From the May 2014 Cathedral Connection
Before Carol Anders was a congregant at All Souls, she was a member of All Saints Episcopal Church in Ft. Lauderdale, Florida. “I figure my next church will be All Sinners,” she said with a laugh. But truthfully, from saints to souls to sinners follows the progression of Carol’s spiritual journey and complements her commitment to seeing Christ in all of us (more about that later).
Carol’s 18-year career in corporate real estate moved her to five different cities. “I joined churches to be part of a community,” she said. Her introduction to the Episcopal faith came by accident when she arrived early for a Presbyterian service and ended up attending an Episcopal liturgy, instead. “The sermon was brilliant,” she said. Subsequently, Carol became involved in social justice issues in her new church and how the church could support the greater community.
When she moved to Western North Carolina in 2006, the All Souls experience beckoned. “I feel that everyone at All Souls, clergy included, is more interested in questions than answers. We’re on this spiritual path together.”
Carol pointed to the “centered tranquility” of All Souls as an important factor in her journey. “There’s safeness and predictability,” which for her has engendered a more personal relationship with God.
Searching for community outlets for advocacy volunteerism, Carol became involved in the Autumn Players, a part of Asheville Community Theatre, where she now serves as chair. The group does dramatic readings at schools, nursing homes, and non-profit organizations. The Autumn Players offer several programs of two or more short plays, and the repertoire also includes adapted classics geared towards middle/high school students and familiar poetry selected for residents of retirement communities. Carol’s busy schedule also includes board membership at N.C. Stage Company.
Carol’s love of the arts is highlighted on her radio show, Asheville ‘n the Arts, for radio station FM 103.7. The show is currently on hiatus but will hopefully be back on the air by late summer. Carol features interviews with authors, as well as with performing and visual artists. She looks forward to featuring Kyle Ritter for an interview on liturgical music. She loves jazz, as well, and she has thoroughly enjoyed the “Evening with an Album” program at All Souls.
Her advocacy continues with participation in Room in the Inn. Room in the Inn partners with local faith communities to provide shelter for up to 12 women. Each week, a different congregation opens its facilities to welcome the women as guests, offering a warm safe place for them as they work hard to move forward to permanent housing. The simple goal is to keep women without homes from sleeping on the street and risking their safety. The greater goal is to build caring, supportive relationships with them, one week at a time.

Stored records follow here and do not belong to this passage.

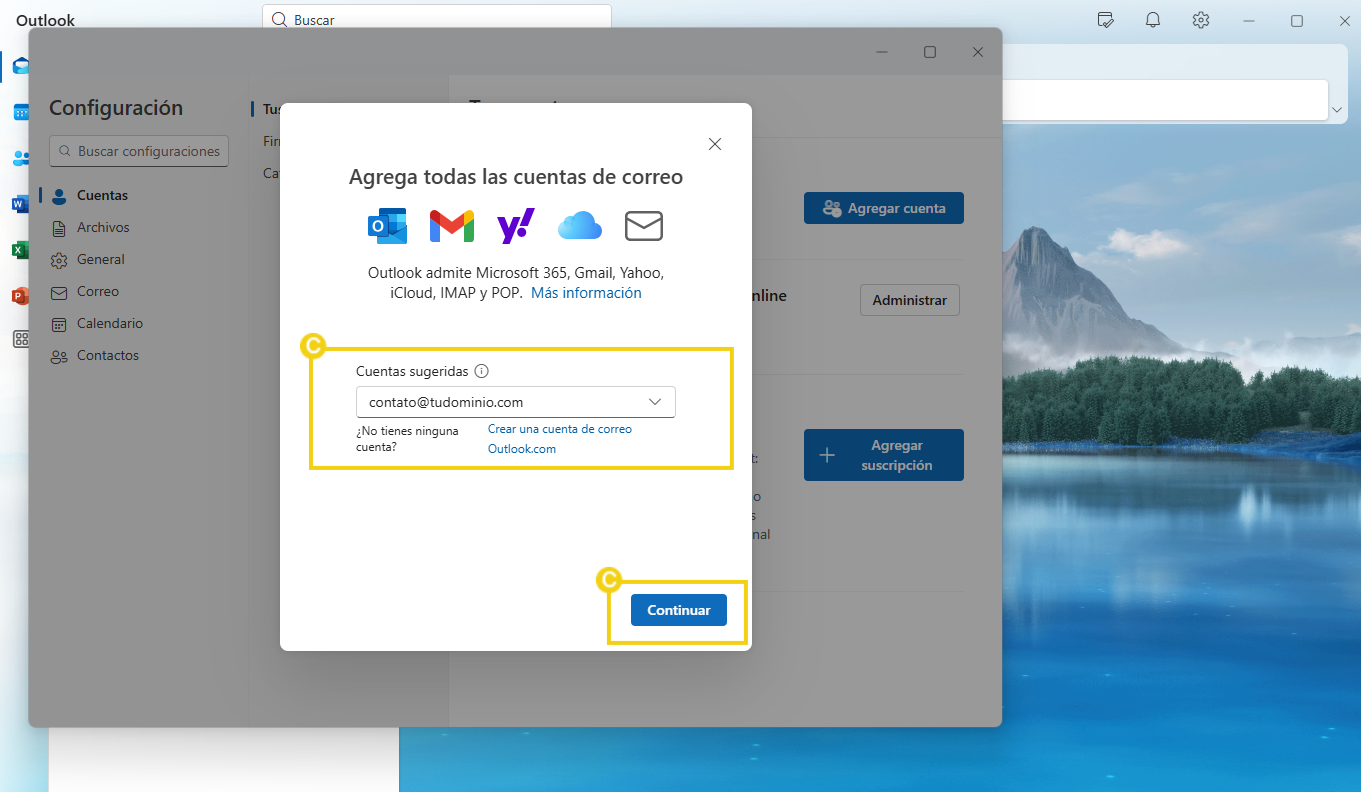Select the Yahoo provider icon
This screenshot has width=1361, height=792.
[x=515, y=225]
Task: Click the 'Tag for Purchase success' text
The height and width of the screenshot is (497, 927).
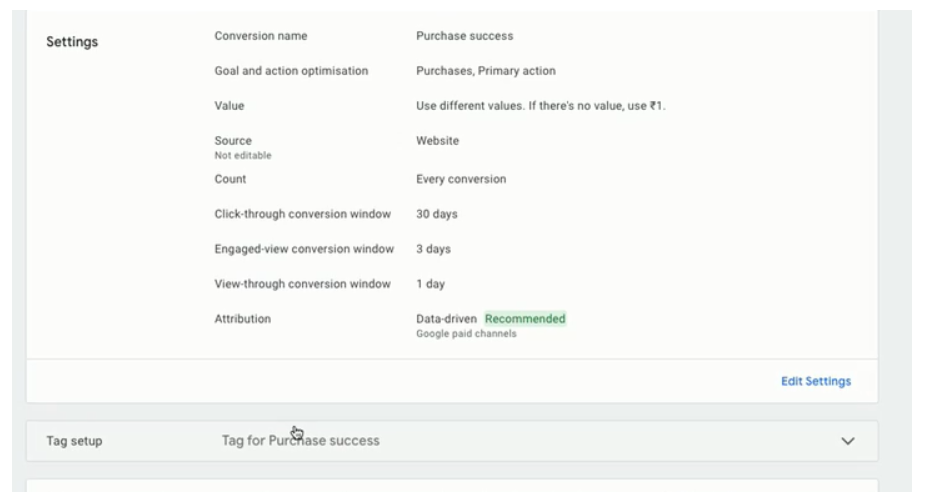Action: tap(300, 440)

Once a month (sometimes more), Carol is a driver for Loving Food Resources. Now in its 20th year, Loving Food Resources provides basic need to people living with HIV/AIDS through food, health and personal care items. In 1996, LFR expanded its outreach program to those in need by extending services to those persons in home hospice care.
This winter, Carol enjoyed a trip to Istanbul. An itinerant traveler, she has a large bank of airline miles accumulated from her corporate life, and she is not letting them go to waste. She seems to have boundless energy, fueled by her community and her church. “The vibrancy of senior citizens in Asheville is remarkable,” she said. Carol certainly fits in, and while she is busy in the community, she feels the support of her church at the root of her strength. She emphasized how All Souls has helped her acknowledge the “other” in all of us. “By ‘other,’ I mean seeing Christ in others,” she said. “All Souls has taught me how it might feel to be in someone else’s shoes.”
“John Lennon had it right,” she said. “All we need is LOVE.”